For dinner, I scored a late reservation to Pujol, the flagship fine dining restaurant from chef Enriqué Olvera, for their “menu barra de tacos” or “taco omakase” menu which was $2995 MXN / ~$160 USD including tax but not including tip or drinks.

Outside:

The interior is very sleek and modern. The taco omakase was served at the bar area.

You get to keep your napkin as a souvenir.

Dinner started with some snacks.

First, a campechana scallop with caviar and leche de tigre, served with a crispy blue tostada. Delicious! Raw scallop topped with caviar on top of a creamy sauce. I think the “leche de tigre” was the green stuff? This was served with a blue corn tostada.

A fish chicharron, a fish skin deep fried so that it puffed up like a pork skin chicharron, quite nice and crispy. This was topped with “romeritos” which is a plant also known as seepweed.

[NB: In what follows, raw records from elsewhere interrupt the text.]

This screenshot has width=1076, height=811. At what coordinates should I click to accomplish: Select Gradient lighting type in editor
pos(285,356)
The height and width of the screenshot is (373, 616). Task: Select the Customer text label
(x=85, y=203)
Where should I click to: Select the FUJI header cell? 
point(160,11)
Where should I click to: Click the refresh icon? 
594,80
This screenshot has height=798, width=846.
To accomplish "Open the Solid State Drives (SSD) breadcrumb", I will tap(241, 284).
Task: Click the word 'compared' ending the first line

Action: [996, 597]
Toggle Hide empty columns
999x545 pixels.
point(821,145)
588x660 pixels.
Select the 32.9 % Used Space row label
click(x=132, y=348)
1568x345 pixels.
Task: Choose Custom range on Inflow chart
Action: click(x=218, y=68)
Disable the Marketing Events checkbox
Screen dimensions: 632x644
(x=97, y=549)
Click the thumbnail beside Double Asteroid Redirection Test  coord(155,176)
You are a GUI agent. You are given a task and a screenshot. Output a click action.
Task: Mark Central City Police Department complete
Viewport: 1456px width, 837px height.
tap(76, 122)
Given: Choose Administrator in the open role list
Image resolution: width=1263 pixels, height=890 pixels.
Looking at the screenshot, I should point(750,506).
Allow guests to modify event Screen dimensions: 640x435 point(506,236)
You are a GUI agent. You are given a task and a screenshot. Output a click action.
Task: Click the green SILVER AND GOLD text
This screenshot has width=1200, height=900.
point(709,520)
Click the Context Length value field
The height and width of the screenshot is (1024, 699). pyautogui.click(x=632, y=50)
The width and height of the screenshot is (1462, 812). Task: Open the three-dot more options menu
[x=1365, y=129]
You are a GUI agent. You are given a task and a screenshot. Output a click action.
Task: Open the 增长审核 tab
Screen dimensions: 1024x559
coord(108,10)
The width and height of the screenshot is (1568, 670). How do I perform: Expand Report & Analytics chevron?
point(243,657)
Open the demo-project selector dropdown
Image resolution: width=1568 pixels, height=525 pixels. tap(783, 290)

Abalone, salsa martajada broth
Tender slices of abalone in kind of a dashi.

Tuna taco, shiso
I neglected to write down notes on this.

Octopus tlacoyo, smoked clam paste
Delicious! Thin slices of perfectly cooked octopus, flavorful roasted/smoked clam base underneath that, and a tortilla-like base underneath. I forget what was in the salsa.

Lobster taco, brussels sprouts, macadamia nut
This was a piece of lobster wrapped inside a Brussels sprout, on top of a macadamia nut purée and a blue corn tortilla. Topped with cilantro flowers. It was served with a chili oil like salsa macha with peanuts.

A “pambazo” with hamachi chorizo topped with kale.

Crab chilpachole, crab empanada
I looked up chilpachole, it’s a seafood stew. And a crab filled empanada and a side of garlic mayo. I was recommended to sip some of the soup between bites of the empanada. So good!

Mole madre 2977 days, mole nuevo made with seasonal fruit
Pujol’s famous mole, which is replenished daily like a perpetual stew and is now over 8 years old. This was topped with a tortilla and a fresh mole. Delicious! The darker mole was more intense and complex, and the fresh fruit mole (not sure what fruit) was lighter and sweeter. I licked the plate.

A nice tangerine sorbet as a palate cleanser.

Caramelized figs, figs leaf ice cream

A delicious meal. The famous Pujol mole lived up to its reputation. Other standouts were the crab empanada, the octopus tlayoco, and the scallop campechana.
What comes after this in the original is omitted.